## [SHORT PROBLEM]
Between the lines holding "For every named" and "functionelecookies (422, 2506)", inclusive, write the lines again with "Weigeren" swapped for "Afwijzen" and everything else left unchanged.

## [AVAILABLE RECORDS]
------
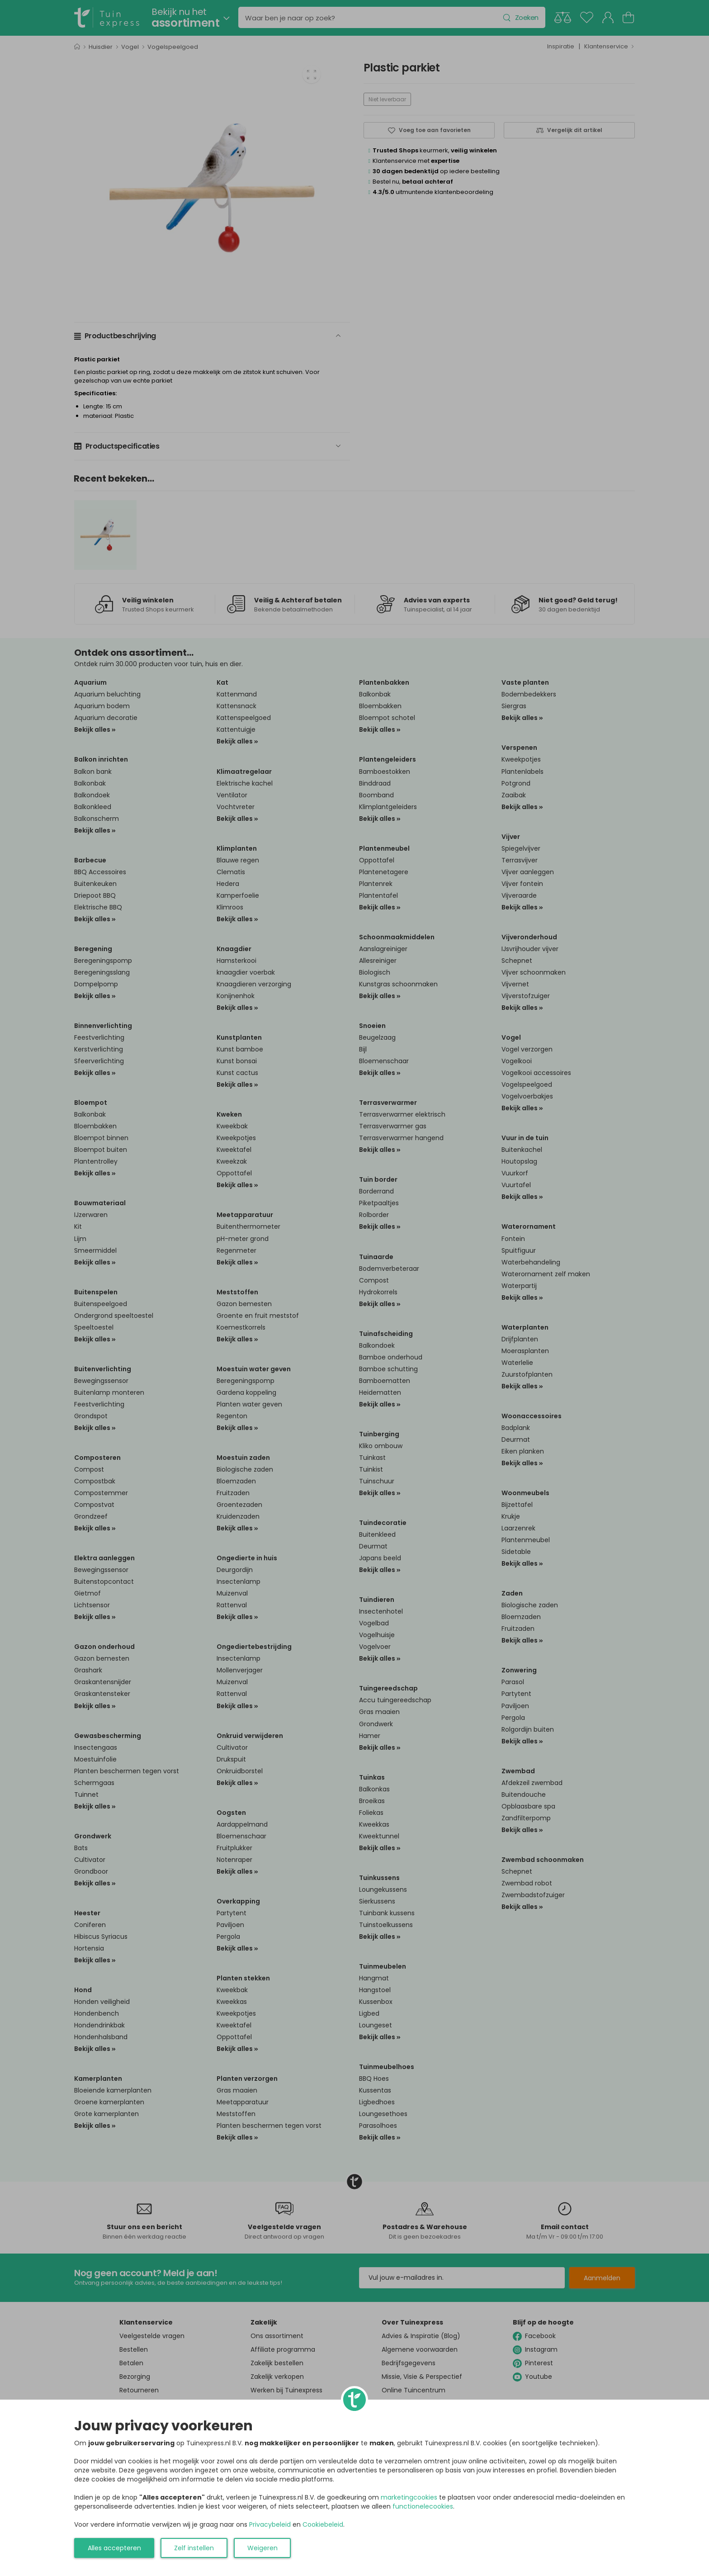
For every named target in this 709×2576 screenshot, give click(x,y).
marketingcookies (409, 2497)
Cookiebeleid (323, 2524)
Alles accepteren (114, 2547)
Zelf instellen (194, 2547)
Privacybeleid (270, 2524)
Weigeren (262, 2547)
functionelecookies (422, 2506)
------
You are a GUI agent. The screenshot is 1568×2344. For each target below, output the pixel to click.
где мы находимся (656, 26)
------
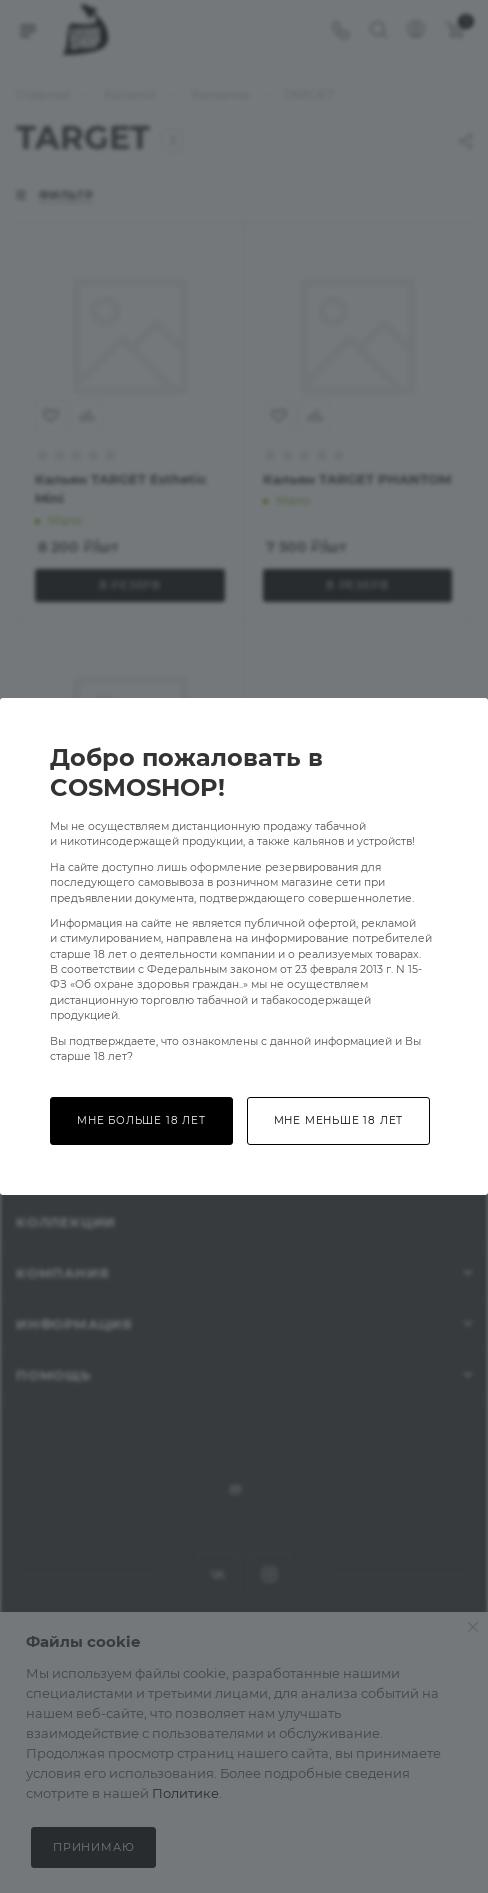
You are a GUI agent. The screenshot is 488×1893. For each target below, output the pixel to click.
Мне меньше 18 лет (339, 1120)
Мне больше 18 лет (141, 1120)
------
## [FINAL ANSWER]
For every named target in this 709×2576 screenshot, give click(x,y).
marketingcookies (409, 2497)
Cookiebeleid (323, 2524)
Alles accepteren (114, 2547)
Zelf instellen (194, 2547)
Privacybeleid (270, 2524)
Afwijzen (262, 2547)
functionelecookies (422, 2506)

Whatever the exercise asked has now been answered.